The most basic and routine part of our day — access to food — involves one of the most complex planning processes.
Food is many things. It is culture, embodying ethnic traditions, family recipes and social opportunities. It is wellness – the fuel that we need to stay healthy and the nutrients we need to thrive. It is a commodity – it represents job creation, economic development and innovation. And, food is sustainability, insofar as we strive to create food security for all residents of metro Atlanta, providing diverse options while minimizing harmful environmental impacts.
According to the U.S. Department of Agriculture, agricultural production in Georgia topped more than $9 billion in 2012. Yet the vast majority of metro Atlanta’s food comes from outside the region and the state. That imbalance has begun to change in recent years as access to locally sourced food has grown. By the numbers, we enjoy the harvest from more than 200 urban farms, some 80 community gardens and urban orchards and more than 90 farmers market.
In addition, Community Supported Agriculture (CSA) programs provide for direct investment into the local growing community, regular access to fresh fruits, vegetables and pasture-raised meats and opportunities for dining in restaurants that purchase directly from local growers.

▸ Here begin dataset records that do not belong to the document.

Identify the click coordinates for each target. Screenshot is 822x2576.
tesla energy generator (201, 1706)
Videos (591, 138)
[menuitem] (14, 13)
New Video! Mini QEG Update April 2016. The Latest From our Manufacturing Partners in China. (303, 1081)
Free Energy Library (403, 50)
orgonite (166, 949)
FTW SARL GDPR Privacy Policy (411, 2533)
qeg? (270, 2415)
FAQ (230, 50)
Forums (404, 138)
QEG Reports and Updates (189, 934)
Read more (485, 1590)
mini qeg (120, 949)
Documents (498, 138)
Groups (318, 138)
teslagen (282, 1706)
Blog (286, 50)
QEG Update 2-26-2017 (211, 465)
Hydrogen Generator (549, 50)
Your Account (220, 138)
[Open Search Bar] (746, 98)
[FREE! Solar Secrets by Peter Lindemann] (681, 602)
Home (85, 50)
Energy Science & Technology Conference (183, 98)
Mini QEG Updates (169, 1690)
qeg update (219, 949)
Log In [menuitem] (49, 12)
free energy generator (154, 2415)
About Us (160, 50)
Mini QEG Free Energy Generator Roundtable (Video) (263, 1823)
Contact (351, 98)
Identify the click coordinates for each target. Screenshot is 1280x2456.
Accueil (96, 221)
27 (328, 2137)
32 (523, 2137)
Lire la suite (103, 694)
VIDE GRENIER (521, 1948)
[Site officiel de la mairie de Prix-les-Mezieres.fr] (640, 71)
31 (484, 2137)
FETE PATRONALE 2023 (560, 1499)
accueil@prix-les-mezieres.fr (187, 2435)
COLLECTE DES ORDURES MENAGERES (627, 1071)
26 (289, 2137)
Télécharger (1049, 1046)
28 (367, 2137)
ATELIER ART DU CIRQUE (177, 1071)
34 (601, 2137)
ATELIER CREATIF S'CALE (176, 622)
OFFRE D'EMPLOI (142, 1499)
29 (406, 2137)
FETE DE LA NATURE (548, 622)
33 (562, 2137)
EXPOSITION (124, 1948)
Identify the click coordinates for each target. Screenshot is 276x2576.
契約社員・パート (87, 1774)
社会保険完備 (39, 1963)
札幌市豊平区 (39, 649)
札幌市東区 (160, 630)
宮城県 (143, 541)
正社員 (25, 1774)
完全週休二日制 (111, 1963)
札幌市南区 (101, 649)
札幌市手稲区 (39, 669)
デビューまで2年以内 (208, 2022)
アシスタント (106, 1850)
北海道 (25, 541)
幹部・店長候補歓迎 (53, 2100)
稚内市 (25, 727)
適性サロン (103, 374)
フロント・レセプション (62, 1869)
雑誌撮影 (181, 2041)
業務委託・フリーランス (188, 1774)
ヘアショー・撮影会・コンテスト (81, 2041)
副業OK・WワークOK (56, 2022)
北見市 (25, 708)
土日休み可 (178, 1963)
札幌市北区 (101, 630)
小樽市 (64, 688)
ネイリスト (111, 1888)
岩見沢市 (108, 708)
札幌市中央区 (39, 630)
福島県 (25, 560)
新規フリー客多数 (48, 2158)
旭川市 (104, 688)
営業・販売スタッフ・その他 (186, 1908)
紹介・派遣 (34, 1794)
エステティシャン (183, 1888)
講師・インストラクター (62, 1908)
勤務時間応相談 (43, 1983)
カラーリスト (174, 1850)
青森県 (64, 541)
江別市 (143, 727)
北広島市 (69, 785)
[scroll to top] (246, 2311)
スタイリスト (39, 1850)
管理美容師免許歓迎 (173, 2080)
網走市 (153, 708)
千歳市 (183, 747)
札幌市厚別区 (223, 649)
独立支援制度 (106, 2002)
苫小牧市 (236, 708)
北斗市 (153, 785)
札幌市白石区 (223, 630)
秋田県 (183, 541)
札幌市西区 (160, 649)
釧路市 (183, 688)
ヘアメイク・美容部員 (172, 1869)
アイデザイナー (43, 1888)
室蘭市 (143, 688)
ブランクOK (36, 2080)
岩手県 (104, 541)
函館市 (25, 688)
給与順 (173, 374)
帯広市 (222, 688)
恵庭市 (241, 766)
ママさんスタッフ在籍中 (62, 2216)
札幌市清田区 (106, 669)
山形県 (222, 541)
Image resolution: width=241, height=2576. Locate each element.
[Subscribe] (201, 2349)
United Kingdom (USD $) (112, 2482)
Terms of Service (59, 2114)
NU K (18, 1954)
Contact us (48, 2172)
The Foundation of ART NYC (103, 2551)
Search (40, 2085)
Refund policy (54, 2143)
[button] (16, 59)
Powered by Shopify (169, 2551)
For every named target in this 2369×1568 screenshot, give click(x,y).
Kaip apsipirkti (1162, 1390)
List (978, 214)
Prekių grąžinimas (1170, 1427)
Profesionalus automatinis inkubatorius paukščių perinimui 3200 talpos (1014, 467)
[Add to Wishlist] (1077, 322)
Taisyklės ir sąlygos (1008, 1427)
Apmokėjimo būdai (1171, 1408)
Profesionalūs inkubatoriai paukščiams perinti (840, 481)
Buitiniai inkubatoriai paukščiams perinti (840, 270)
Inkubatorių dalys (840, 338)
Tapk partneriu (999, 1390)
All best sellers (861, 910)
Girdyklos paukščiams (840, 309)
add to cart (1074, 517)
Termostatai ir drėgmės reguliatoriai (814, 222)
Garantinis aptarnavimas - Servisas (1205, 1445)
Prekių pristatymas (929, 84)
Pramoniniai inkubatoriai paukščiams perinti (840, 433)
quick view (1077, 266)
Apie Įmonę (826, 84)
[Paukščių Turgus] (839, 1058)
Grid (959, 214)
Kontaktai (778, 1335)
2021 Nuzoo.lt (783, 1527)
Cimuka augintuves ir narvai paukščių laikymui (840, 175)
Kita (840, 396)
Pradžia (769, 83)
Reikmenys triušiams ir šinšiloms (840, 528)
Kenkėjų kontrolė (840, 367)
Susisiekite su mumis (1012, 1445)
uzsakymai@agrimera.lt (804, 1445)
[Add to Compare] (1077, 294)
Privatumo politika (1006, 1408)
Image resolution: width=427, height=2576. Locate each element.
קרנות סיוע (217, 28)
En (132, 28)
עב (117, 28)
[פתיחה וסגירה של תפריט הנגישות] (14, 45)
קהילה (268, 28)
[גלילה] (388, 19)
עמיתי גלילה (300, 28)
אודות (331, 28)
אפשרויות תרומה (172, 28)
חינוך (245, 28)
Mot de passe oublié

The Georgia Department of Agriculture supports Georgia Grown, a marketing and economic development program to brand and promote locally grown products, as well as a Georgia Agritourism program that promotes value-added services on local farms.
A variety of unique urban agriculture programs is also sprouting in the region. The Global Growers Network was founded by Basmat Ahmed, who fled South Sudan during government-sponsored genocide. The network turned an underused park near Clarkston into a community garden for refugees and the disabled. The garden is a place where they can grow vegetables from their homelands and share them with the community. The garden offers a place where refugees can connect with others and with agriculture. Gardeners find not only the peace, camaraderie and nourishment of farming, they also receive agricultural training and earn money by selling excess produce at area farmers’ markets.
Adjacent to Atlanta’s downtown business district in the Castleberry neighborhood and modeled on the concept of World War II Victory Gardens is the Veteran’s Farmers Market. The US Department of Veterans Affairs estimates that there are more than 6,000 displaced veterans on Atlanta streets. The 3 x 3 Project, which operates the Veteran’s Farmers Market, gets those veterans involved in urban farming. A portion of the food helps supplement local shelters, and some proceeds help provide job and agriculture training for veterans.
In the southern part of the region, community gardeners created Community Gardens of Henry County, a nonprofit organization that operates five main gardens on vacant lots throughout the county. These gardens provide many positive things for the communities, including education, training, food production and green space.
While community gardens and urban farming are making a positive impact on many metro regions around the U.S., they also face a variety of challenges. These include high water rates, a lack of capital to start and maintain gardens and a scarcity of available space due to competition for vacant lots from more profitable ventures.
Locally-grown food provides fresh, nutritious sustenance for regional residents. The process of raising it provides jobs, physical activity, community building and business opportunities for citizens. Even though it has its challenges, urban agriculture in metro Atlanta has put down strong roots. The forecast is for a bumper crop.